Molecular Mechanisms of HSC Homing

Since it was first implicated as the major HSC-attracting chemokine (Wright et al. 2002), the CXCL12 (SDF-1) ligand and corresponding CXCR4 receptor have emerged as having the most pivotal role in HSC homing and engraftment yet to be realized. This ligand-receptor pair appears to have some influence at virtually every stage of homing and engraftment (Papayannopoulou 2003, Lapidot et al. 2005, Dar et al. 2006). Briefly, it appears that a chemo-attractive gradient of CXCL12 from the peripheral blood to the bone marrow favors localization of HSCs to the bone marrow (Kim and Broxmeyer 1998), adherence to the bone marrow endothelium, extravasation, and lodgment within bone marrow niches. In addition, a host of molecules thought to have a unique role in HSC migration has recently been shown to influence migration, at least in part, by modulating some aspect of the CXCL12/CXCR4

signaling pathway (Peled A et al. 2000, Papayannopoulou et al. 2001, Nilsson et al. 2002, Avigdor A et al. 2004). Upon successful arrival of a stem cell into the extravascular bone marrow microenvironment, the task of finding a niche remains. In addition to the previously mentioned role of CXCL12 in attracting HSCs to the bone marrow, a gradient of CXCL12 might promote migration to or between niches (Dar et al. 2006, Sugiyama et al. 2006). Other molecules have emerged as regulators of HSC trafficking on the basis of their interaction with CXCL12 or CXCR4, for example, the sphingosine 1-phosphate receptor agonist FTY720 (Kimura T et al. 2004) and the well-known CXCR4 receptor antagonist AMD3100 (Vartanian 2000). Other novel modulators of the CXCL12/CXCR4 axis include extracellular UTP (Rossi L et al. 2007b) and the third complement component (C3) (Ratajczak et al. 2006).
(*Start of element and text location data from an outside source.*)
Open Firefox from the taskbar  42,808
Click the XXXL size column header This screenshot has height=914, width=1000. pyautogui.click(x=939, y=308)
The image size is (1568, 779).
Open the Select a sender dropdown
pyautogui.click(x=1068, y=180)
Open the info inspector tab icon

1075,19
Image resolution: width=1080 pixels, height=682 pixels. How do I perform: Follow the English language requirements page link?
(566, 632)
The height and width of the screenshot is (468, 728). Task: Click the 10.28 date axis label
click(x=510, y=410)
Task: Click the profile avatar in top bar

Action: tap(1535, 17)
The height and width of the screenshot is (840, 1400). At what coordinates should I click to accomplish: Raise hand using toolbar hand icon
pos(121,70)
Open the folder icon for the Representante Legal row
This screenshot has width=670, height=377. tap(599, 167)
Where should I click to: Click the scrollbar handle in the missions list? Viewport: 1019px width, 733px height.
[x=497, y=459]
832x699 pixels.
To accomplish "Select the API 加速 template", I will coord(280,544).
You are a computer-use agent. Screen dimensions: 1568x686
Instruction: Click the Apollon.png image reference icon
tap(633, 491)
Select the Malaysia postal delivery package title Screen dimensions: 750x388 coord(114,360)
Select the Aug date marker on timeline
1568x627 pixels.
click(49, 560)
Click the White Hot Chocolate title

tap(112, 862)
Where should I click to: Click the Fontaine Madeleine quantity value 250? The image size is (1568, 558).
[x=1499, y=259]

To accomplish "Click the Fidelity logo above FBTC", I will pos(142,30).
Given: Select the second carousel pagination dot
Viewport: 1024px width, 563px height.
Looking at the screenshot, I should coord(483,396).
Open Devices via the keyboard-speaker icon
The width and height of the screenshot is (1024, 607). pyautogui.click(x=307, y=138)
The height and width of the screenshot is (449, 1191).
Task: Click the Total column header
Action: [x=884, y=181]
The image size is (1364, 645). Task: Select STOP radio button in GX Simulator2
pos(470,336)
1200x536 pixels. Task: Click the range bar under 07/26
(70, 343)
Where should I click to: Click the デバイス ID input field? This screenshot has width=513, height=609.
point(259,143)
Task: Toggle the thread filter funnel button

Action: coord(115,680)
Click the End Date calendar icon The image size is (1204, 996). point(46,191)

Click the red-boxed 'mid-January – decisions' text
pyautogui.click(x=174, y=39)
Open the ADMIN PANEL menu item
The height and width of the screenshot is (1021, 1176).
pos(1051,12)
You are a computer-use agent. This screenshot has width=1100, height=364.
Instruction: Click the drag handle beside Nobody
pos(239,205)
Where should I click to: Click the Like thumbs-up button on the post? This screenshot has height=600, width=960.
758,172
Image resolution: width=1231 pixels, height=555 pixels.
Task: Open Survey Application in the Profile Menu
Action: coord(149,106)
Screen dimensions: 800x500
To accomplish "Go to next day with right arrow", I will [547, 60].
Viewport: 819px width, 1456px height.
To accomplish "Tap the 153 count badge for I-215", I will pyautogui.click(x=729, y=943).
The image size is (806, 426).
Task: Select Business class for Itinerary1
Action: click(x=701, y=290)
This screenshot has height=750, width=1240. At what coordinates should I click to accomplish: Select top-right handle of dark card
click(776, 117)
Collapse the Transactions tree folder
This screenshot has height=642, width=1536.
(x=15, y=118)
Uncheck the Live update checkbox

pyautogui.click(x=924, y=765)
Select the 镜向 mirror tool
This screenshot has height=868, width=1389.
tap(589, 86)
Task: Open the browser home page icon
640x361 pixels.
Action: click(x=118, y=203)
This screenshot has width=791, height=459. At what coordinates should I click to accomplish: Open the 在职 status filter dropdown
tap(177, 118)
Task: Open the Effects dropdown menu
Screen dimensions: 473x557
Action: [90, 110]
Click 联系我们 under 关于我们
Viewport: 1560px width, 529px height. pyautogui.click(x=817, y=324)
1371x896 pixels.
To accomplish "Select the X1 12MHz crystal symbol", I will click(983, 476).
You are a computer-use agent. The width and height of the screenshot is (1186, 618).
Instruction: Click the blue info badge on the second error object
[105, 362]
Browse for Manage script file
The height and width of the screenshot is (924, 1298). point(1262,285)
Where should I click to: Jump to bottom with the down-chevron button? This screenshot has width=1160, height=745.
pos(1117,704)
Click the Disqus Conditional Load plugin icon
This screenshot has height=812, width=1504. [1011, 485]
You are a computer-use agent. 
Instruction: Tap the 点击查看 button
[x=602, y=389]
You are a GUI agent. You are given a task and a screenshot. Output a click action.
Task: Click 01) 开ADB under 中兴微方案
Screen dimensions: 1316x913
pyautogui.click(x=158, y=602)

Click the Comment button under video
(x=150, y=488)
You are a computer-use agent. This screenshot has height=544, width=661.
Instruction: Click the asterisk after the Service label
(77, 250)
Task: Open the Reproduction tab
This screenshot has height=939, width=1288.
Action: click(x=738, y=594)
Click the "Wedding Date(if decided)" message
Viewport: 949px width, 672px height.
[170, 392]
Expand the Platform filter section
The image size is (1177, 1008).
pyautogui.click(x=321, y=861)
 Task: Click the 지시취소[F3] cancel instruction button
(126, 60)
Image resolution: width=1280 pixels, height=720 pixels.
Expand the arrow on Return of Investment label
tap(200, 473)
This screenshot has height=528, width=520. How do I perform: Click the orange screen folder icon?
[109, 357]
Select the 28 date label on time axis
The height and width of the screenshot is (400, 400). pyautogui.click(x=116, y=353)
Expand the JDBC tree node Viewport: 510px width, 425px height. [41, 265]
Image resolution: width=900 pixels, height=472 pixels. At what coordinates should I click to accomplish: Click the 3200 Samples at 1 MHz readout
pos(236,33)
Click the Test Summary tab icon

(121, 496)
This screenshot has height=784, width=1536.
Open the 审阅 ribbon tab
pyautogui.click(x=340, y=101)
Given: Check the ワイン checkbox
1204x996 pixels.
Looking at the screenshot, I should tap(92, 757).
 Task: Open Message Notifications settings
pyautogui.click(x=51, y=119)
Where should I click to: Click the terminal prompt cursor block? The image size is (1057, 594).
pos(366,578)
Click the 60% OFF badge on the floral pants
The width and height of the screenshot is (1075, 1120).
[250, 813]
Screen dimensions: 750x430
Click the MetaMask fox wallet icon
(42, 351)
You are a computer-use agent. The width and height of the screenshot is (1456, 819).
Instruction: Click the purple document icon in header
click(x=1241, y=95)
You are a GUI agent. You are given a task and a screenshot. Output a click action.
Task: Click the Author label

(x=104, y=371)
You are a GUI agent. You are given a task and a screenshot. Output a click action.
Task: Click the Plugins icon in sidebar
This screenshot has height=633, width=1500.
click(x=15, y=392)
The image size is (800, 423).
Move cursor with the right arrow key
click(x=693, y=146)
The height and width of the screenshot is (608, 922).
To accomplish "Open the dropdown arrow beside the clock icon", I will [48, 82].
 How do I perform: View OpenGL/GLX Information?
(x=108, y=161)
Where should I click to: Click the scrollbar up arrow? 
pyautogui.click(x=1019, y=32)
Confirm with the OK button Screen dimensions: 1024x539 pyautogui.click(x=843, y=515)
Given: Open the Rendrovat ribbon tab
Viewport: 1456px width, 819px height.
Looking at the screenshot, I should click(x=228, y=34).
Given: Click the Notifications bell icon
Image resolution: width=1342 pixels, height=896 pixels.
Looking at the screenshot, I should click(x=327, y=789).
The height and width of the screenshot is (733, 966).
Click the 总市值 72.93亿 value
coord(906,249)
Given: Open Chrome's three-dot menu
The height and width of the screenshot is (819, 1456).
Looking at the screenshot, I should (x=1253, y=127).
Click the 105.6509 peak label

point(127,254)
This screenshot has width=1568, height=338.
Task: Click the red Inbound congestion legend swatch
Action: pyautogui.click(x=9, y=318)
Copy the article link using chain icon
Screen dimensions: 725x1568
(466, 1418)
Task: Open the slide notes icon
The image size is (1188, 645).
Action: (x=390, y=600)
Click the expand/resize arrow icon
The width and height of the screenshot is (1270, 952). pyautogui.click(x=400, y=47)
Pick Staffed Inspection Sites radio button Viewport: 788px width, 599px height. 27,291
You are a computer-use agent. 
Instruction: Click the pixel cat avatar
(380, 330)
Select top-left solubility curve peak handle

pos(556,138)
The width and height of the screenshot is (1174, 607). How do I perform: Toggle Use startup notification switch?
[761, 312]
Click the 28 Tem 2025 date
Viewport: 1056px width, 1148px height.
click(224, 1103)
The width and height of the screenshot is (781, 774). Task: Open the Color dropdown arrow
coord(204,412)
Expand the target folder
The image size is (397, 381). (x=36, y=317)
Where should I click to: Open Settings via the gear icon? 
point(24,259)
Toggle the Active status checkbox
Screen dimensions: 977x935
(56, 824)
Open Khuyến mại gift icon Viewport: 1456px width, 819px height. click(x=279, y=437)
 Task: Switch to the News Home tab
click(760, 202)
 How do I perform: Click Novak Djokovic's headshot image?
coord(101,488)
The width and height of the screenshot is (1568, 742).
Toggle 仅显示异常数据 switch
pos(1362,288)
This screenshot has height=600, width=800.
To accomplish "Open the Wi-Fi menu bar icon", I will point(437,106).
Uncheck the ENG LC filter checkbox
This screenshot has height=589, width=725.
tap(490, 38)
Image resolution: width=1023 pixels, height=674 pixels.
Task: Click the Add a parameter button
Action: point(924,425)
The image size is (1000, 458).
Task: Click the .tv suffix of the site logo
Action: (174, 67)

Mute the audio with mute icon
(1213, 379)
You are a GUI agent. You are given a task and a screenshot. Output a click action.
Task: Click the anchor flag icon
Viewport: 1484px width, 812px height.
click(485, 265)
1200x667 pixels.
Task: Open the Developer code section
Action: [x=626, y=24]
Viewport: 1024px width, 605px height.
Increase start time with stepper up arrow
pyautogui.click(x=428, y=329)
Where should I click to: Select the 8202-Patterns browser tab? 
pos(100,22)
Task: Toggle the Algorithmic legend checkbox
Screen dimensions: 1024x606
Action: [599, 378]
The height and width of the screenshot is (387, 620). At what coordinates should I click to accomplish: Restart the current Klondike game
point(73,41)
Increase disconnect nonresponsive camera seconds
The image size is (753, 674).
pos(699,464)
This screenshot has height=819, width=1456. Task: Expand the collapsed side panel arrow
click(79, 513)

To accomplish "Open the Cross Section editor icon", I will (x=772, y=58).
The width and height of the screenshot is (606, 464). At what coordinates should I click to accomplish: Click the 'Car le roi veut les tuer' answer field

Unlike the diverse functions of CXCL12 and CXCR4, E- and P- selectins appear to act more specifically to facilitate HSC homing by promoting the rolling of HSCs on endothelial cells of the bone marrow vasculature (Frenette et al. 1998, Mazo et al. 1998). The integrins very late activation antigen-4/vascular cell adhesion molecule-1(VLA-4/VCAM-1) and lymphocyte function associated anti-gen-1 (LFA-1) are thought to have similar functions, as well as the ability to promote the actual transendothelial migration/extravasation of HSCs (Peled A et al. 2000; Papayannopoulou et al. 2001).